A Apple continua a apostar em portáteis cada vez mais eficientes, mas nem todos os modelos se posicionam da mesma forma quando o orçamento é um factor decisivo. O novo MacBook Neo surge como a proposta mais económica da marca. Um portátil diferente, irreverente, que ainda que tenha apenas 8GB de RAM, ou um processador de iPhone com dois anos, promete e muito.
Assim sendo, quando comparado a outros, como o é o caso do MacBook Air com M1, mais antigo, vale a pena questionar qual o mais adequado. Será que o Air com M1 se mantém como uma opção sólida no segmento de entrada? Qual deles compensa realmente comprar?

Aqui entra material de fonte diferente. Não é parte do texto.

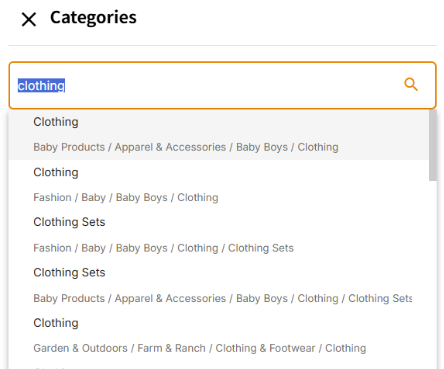
Task: Pick the truncated Baby Products ... Clothing Sets path
Action: (x=223, y=298)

Posicionamento e filosofia distintas
O MacBook Neo foi claramente pensado para quem quer entrar no ecossistema Apple e gastar o mínimo possível. É um portátil orientado para tarefas básicas, como navegação na internet, trabalho em documentos, consumo de conteúdos multimédia e uso académico ligeiro. Pode ser levado ao extremo para jogar ou editar vídeo e fotografia, mas, verdade seja dita, não terás a experiência mais premium de sempre.

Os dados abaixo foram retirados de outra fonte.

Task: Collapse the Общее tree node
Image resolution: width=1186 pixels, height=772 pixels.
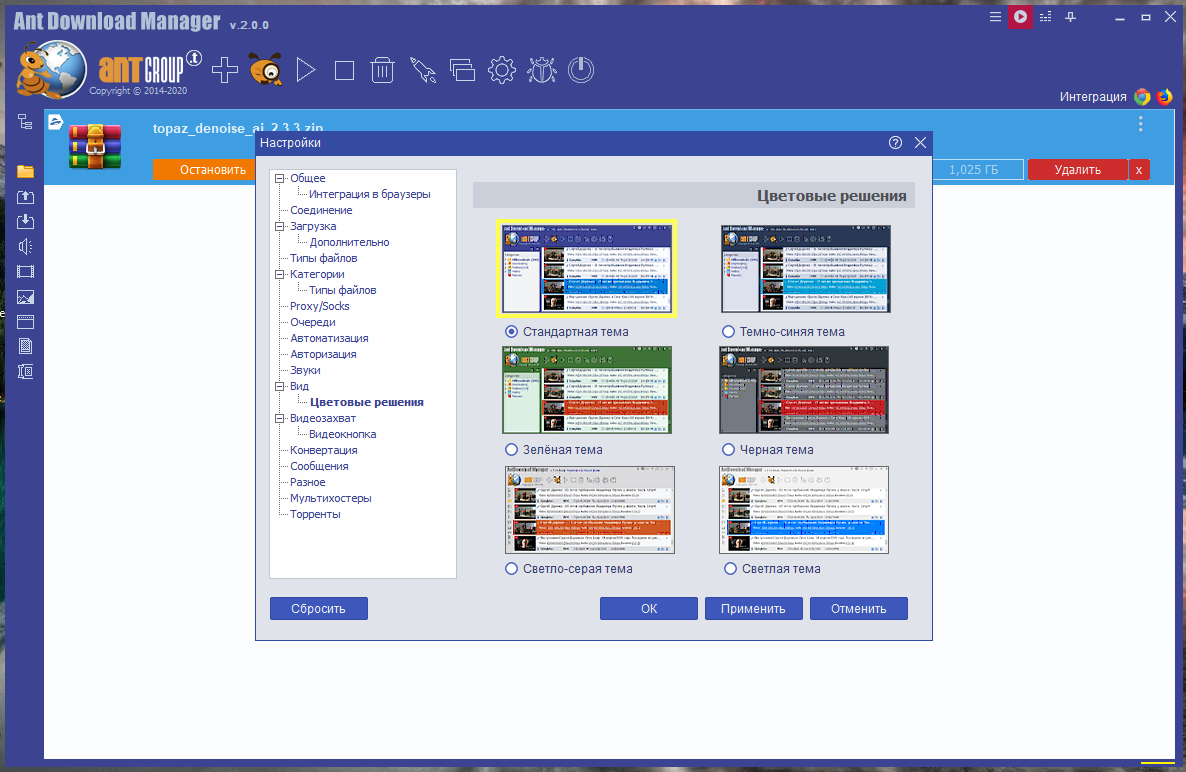Action: [x=279, y=178]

Já o MacBook Air M1, apesar de ter sido lançado há alguns anos, continua a beneficiar da eficiência do primeiro Apple Silicon, oferecendo um desempenho mais consistente e uma experiência geral mais fluida.

Na prática, a diferença entre os dois modelos sente-se sobretudo quando se exige um pouco mais do sistema. O MacBook Neo consegue lidar sem problemas com tarefas simples, mas pode mostrar limitações em multitasking mais intenso ou aplicações mais pesadas. O MacBook Air M1, por outro lado, mantém uma resposta mais rápida, tempos de carregamento mais curtos e maior estabilidade mesmo com várias aplicações abertas em simultâneo.

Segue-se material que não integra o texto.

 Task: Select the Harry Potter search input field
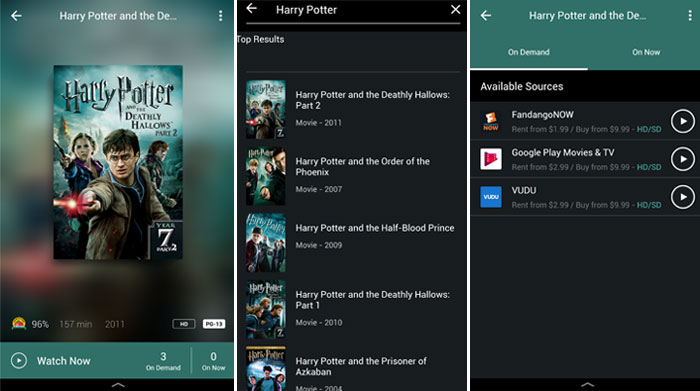coord(353,10)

Para quem trabalha regularmente com edição de imagem leve, folhas de cálculo mais complexas ou aplicações criativas básicas, o Air M1 continua a ser claramente superior. Mas há sempre a questão da “idade”, entre outros aspetos.
Ecrã, qualidade de construção e autonomia
Ambos os portáteis seguem o padrão de qualidade habitual da Apple, com construções sólidas e design minimalista. No entanto, o ecrã do MacBook Air M1 oferece uma melhor reprodução de cores e maior nitidez, o que faz diferença tanto no consumo de conteúdos como em tarefas profissionais. O MacBook Neo cumpre, mas fica um degrau abaixo em termos de qualidade visual.
Ainda neste âmbito, como poderás saber, no modelo mais básico do MacBook Neo, estás limitado à segurança do teu equipamento via código de acesso ou palavra passe, ao passo que no Air tens sempre o Touch ID.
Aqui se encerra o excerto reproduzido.